The birth of a joint project
We started working for Sanlorenzo in 2008. As always we began by word of mouth. Their Design Manager contacted us. Twenty years before, he used to work in Driade, and he remembered the high handicraft quality of our small company and the remarkable problem-solving attitude that characterised the company’s director, Ermes Ponti, when it comes to dealing with and solving technical-shipbuilding problems.
We began with the most difficult job: completing a 72-feet yacht that was left half done by a company in trouble.
We did well and they asked us to build the first yachts, the smallest ones they had- precisely the 72-feet yachts.
After we gained their trust, we were entrusted with the furniture making of their 94 feet line. Here too we did very well and they give us the task of a larger-size-line of Sanlorenzo yachts, the SL 102 feet . After some projects on this line we moved on a larger scale lineand reached the 126 feet line.
In the meantime we did produce the bespoke furniture for the Sanlorenzo owner villa on the Ligurian coast near Lerici and he was so happy with our work that they always ask us to prototype every new product line project because of our problem solving attitude and high quality of the details.
An innovative method
Right from the start, we worked in a manner completely different from that of the suppliers of traditional navigation. Motivated also by the physical distance between Mantova and La Spezia our Viareggio ( where sanlorenzo boatyard are based), we tried to translate into the marine sector all the experience gained in previous years in the retail.

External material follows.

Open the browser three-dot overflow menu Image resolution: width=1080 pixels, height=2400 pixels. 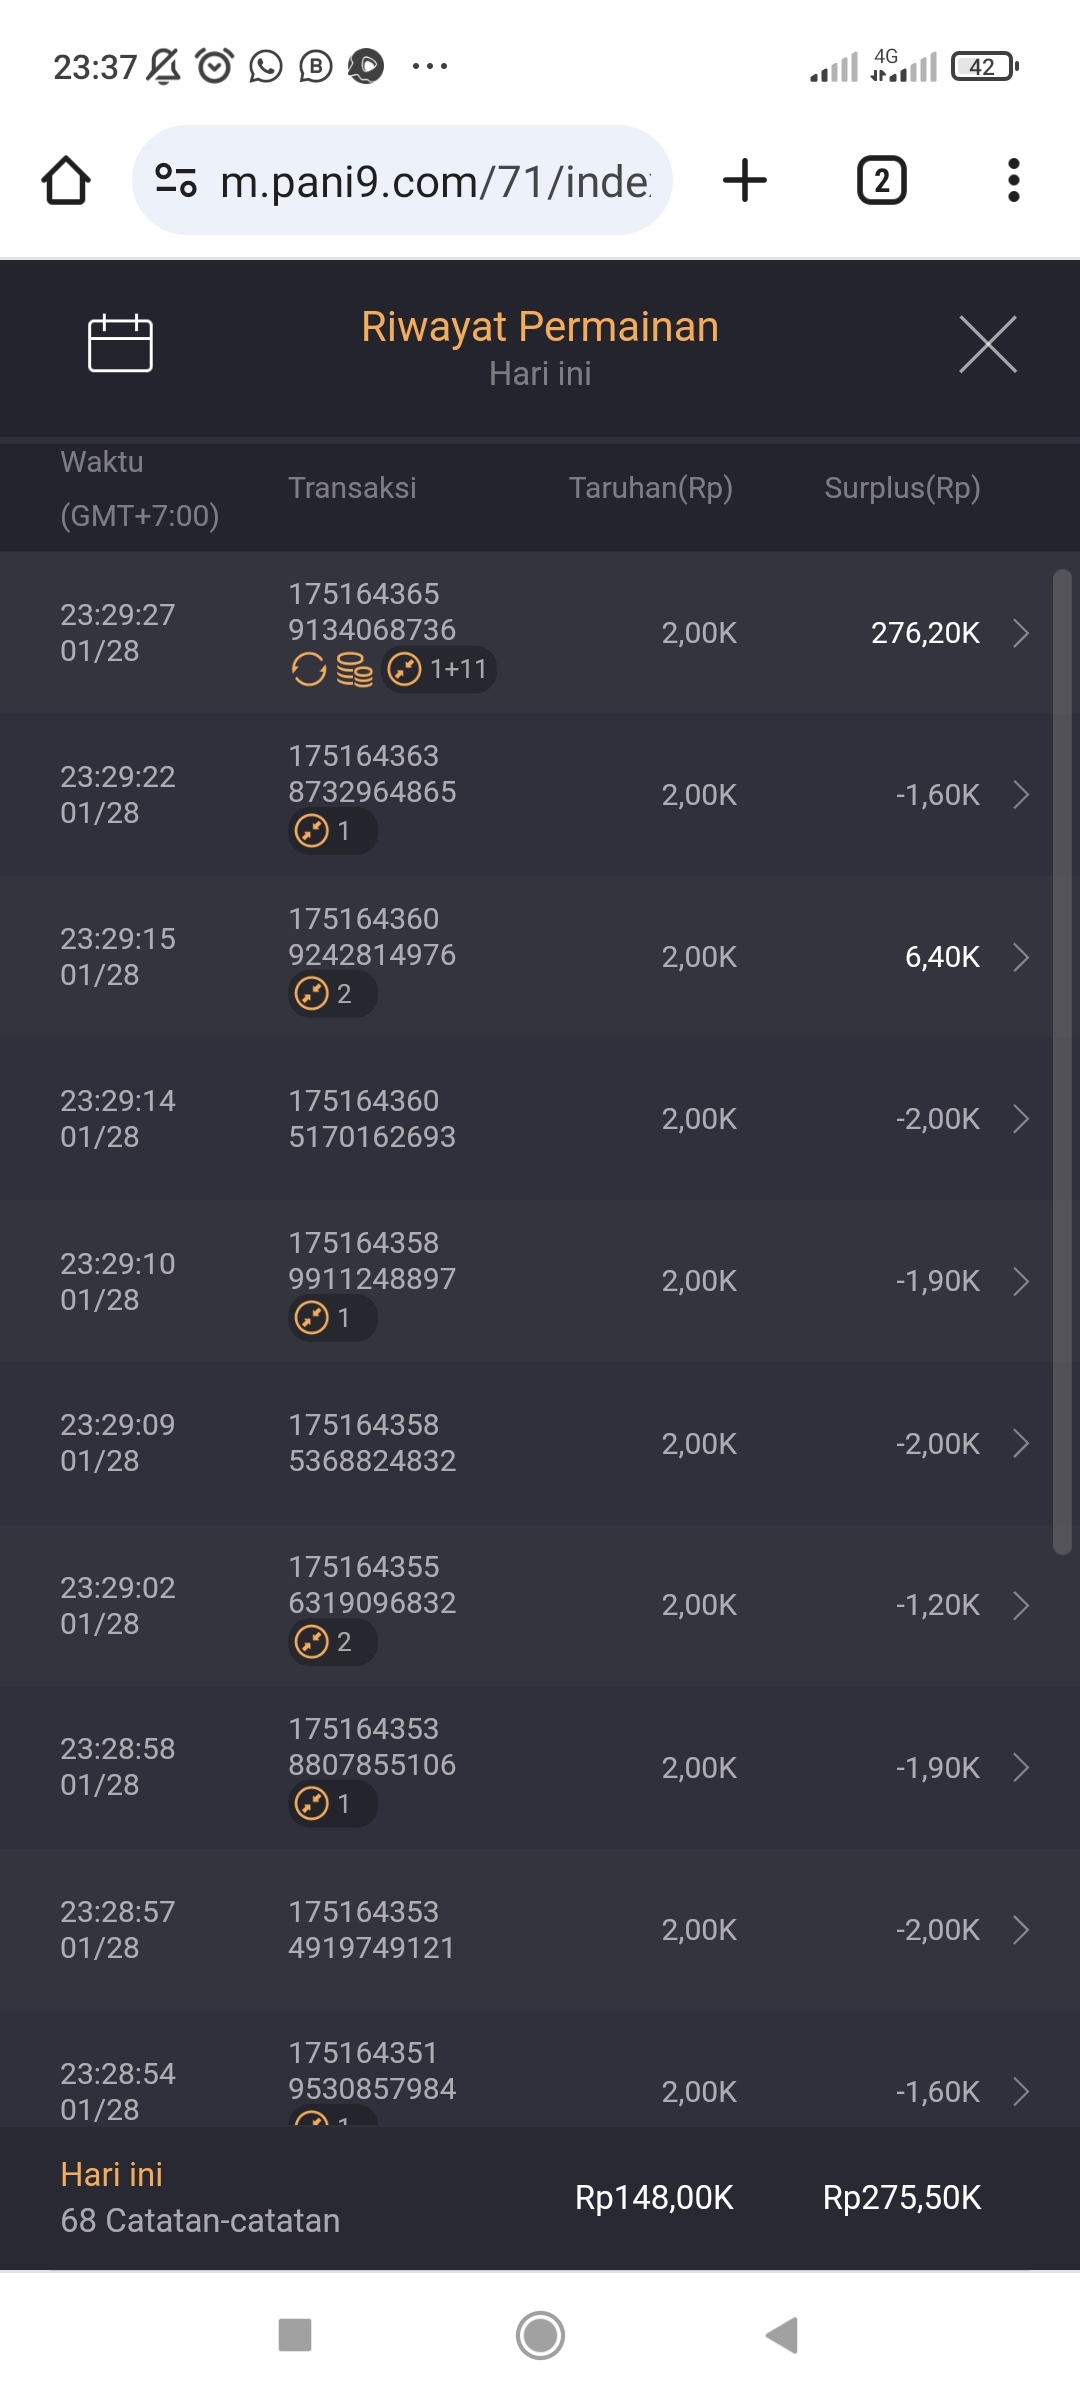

A small and silent revolution
Thanks to our experience and our comprehensive method to manage a project from start to finish, the work process of the yacht interior has been completely changed, giving a draught of fresh air and novelty to the traditionally conservative world of navigation. The final design of the furniture is made before the hull is built; all the shipbuilding and structural stages are directed by the same construction drawings made by our project manager. The structure is made in such a way that it can be blended with the subsequent furniture, taking to the yacht finished products instead of semi-finished products to be readapted and put together in the confined spaces of the yard.

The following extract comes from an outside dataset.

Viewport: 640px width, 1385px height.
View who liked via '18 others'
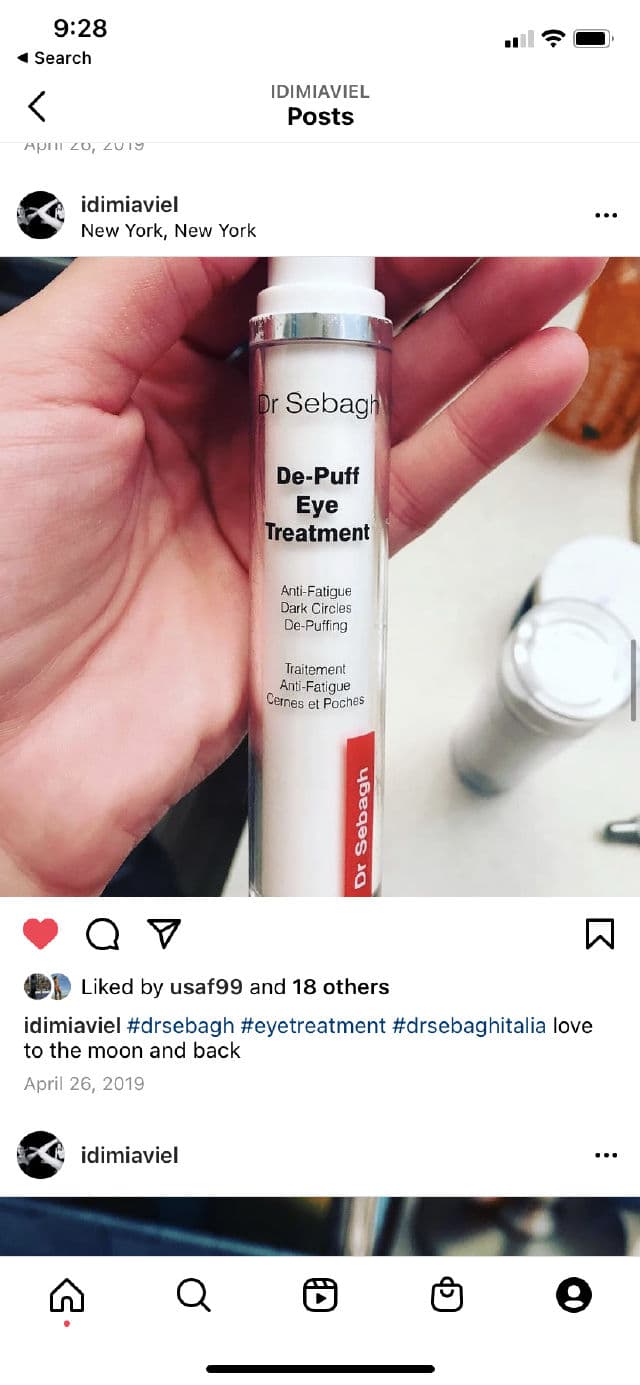(340, 987)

Times and costs are significantly reduced
Being able to control the entire organisational and technical-execution management of the yard has led us, on the one hand, to increase the product handicraft quality and to obtain a noticeable improvement in structure-furniture coherence, and, on the other hand, to considerably reduce costs, to halve the average delivery times of the furniture of each yacht and to minimise errors during the execution phase.